María Julia Pacheco: Construyendo barrio, construyendo dignidad
Desde las periferias de Tarija, una reportera popular y presidenta vecinal construye liderazgo femenino, ladrillo a ladrillo, demanda tras demanda, con hijos en brazos y micrófono en mano.
“Nosotros lo hemos parido, lo hemos criado”, dice María Julia Pacheco (45), sobre el barrio Los Laureles, fundado hace 11 años en la periferia tarijeña. Al principio no había luz, agua ni calles.
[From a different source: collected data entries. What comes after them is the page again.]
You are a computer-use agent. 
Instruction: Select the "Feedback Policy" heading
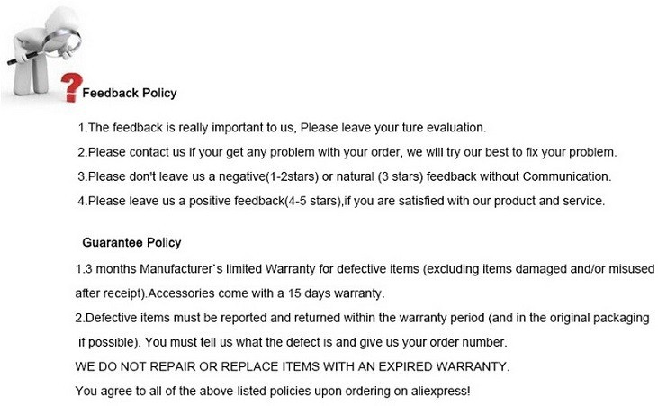click(x=130, y=93)
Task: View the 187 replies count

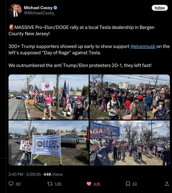Action: point(18,184)
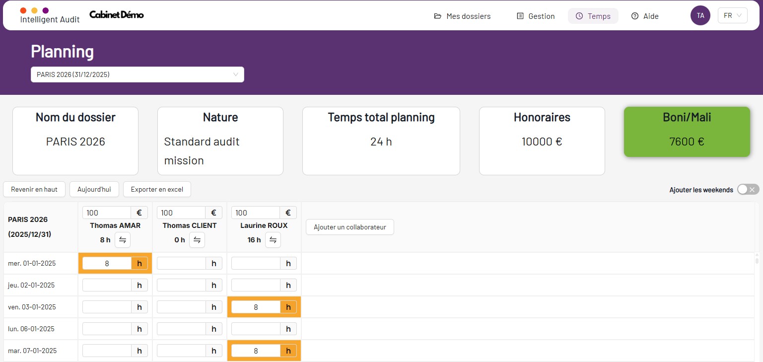Open the FR language dropdown
The height and width of the screenshot is (362, 763).
click(x=732, y=15)
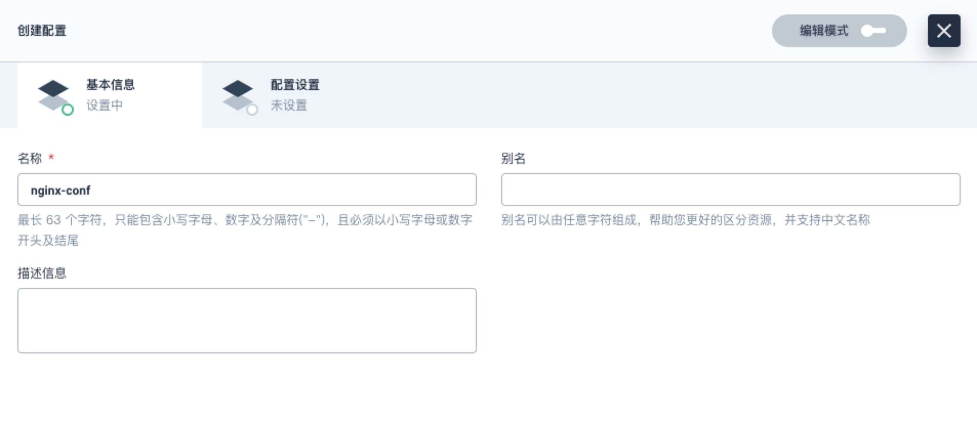Click the 编辑模式 label text

pyautogui.click(x=824, y=31)
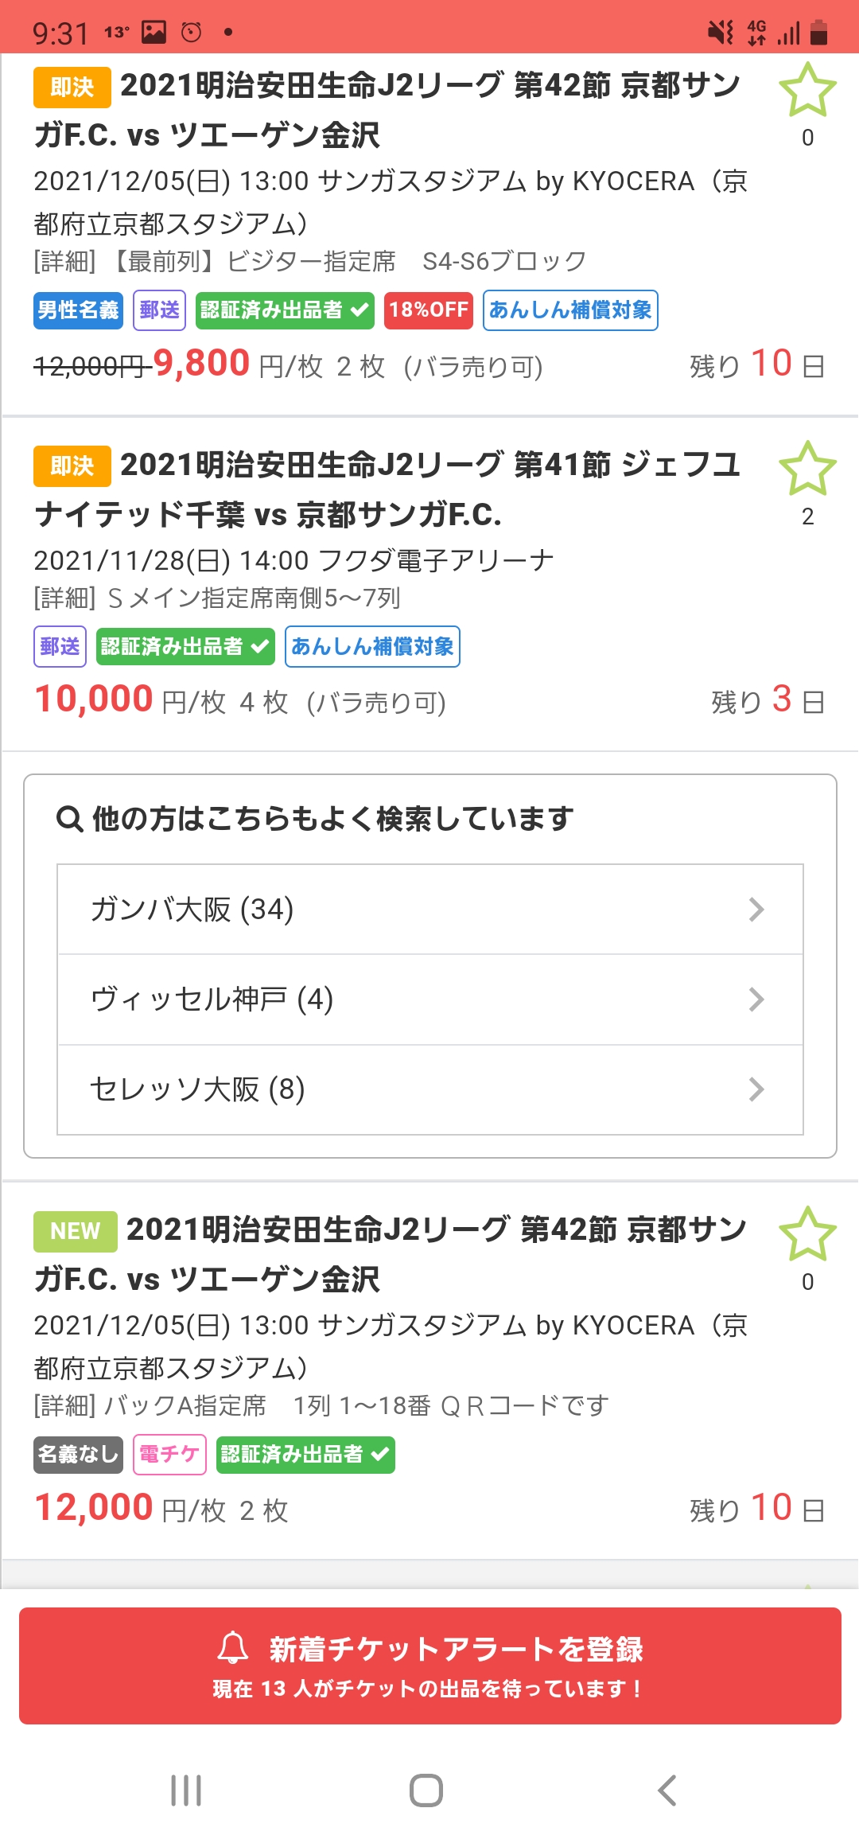The width and height of the screenshot is (859, 1843).
Task: Tap the 男性名義 badge on first listing
Action: [x=78, y=310]
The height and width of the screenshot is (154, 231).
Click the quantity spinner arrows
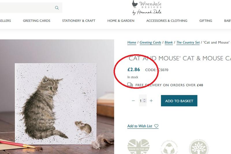click(144, 101)
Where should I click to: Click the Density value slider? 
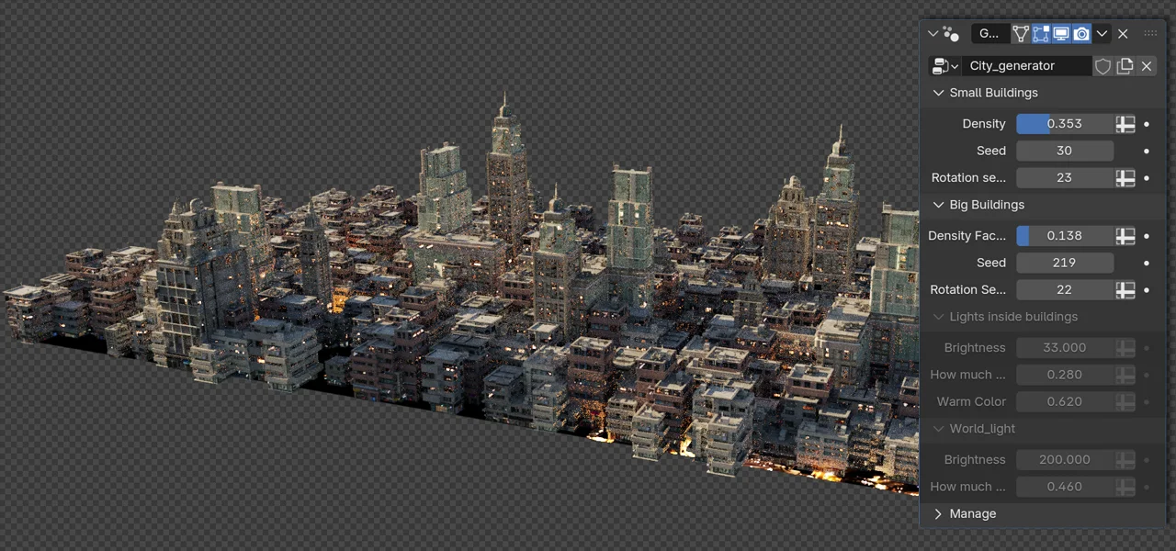coord(1064,123)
Hoy, más de 50 familias habitan ese territorio que “no aparecía en el mapa” y que ella preside mientras ejerce como reportera popular, madre de tres hijos y vicepresidenta de la Federación de Juntas Vecinales Departamental.
Su historia en el activismo comunitario comenzó en 2007, cuando se formó como líder en el Equipo de Comunicación Alternativa con Mujeres (ECAM) y se unió al grupo de comunicadores populares de Mi Barrio. “Era más dar el micrófono a los vecinos, escuchar realidades, avances, logros”, recuerda. Lo hizo mientras criaba a sus hijos, aprendiendo cómo se organizan los barrios y cómo se construye comunidad.
En 2014 compró un lote en lo que sería Los Laureles y transformó su experiencia en acción colectiva. Organizó a los vecinos, propuso el nombre del barrio y, en un gesto revelador, eligió a otra mujer como primera presidenta. “Mi idea siempre ha sido liderizar a las compañeras”, explica.
Parir un barrio, criar la esperanza
María Julia asumió la presidencia en 2021, ya viviendo en el lugar. “Es muy diferente ser dirigente cuando vives en el barrio. Ahí sientes lo que es no tener agua o luz”, dice. Para ella, el liderazgo auténtico se construye desde la vivencia compartida.
La lucha más emblemática ha sido por el alcantarillado. Tras 11 años de espera, el proyecto que involucra a seis barrios recién empezó a ejecutarse en 2023. “A veces no puedes ni tener visitas porque se te llena el pozo”, relata. Cada limpieza cuesta entre 350 y 500 bolivianos. En Los Laureles decidieron no celebrar aniversario “hasta lograr el objetivo”.
Sobre la participación política, es clara: “Los espacios de control social se han perdido. Solamente se informa, sin consultar las realidades. Las autoridades no ven lo que pasa más allá del casco viejo”.
Un mensaje para los 365 días
“Que no sea solo el 11 de octubre”, dice María Julia. “Los 365 días del año debemos luchar por nuestros derechos. Si entre mujeres no nos apoyamos, no aplicamos la sororidad, no avanzamos”.
Su llamado a las mujeres con poder es firme: “Hagan esa toma de decisiones. No vayan solo como adorno. Demuestren su trabajo”.
Para ella, la diferencia entre hombres y mujeres no es de capacidad, sino de fuerza física. Y, aun así, reconoce a las que “cargaron piedras del río con hijos a cuestas, se levantaron a las tres de la mañana y enfrentaron acoso político” para construir el barrio.
Los Laureles sigue creciendo, como los hijos de María Julia y la convicción de que el cambio vendrá de las mujeres que paren barrios y los crían con la terquedad de quien se resiste a desaparecer del mapa.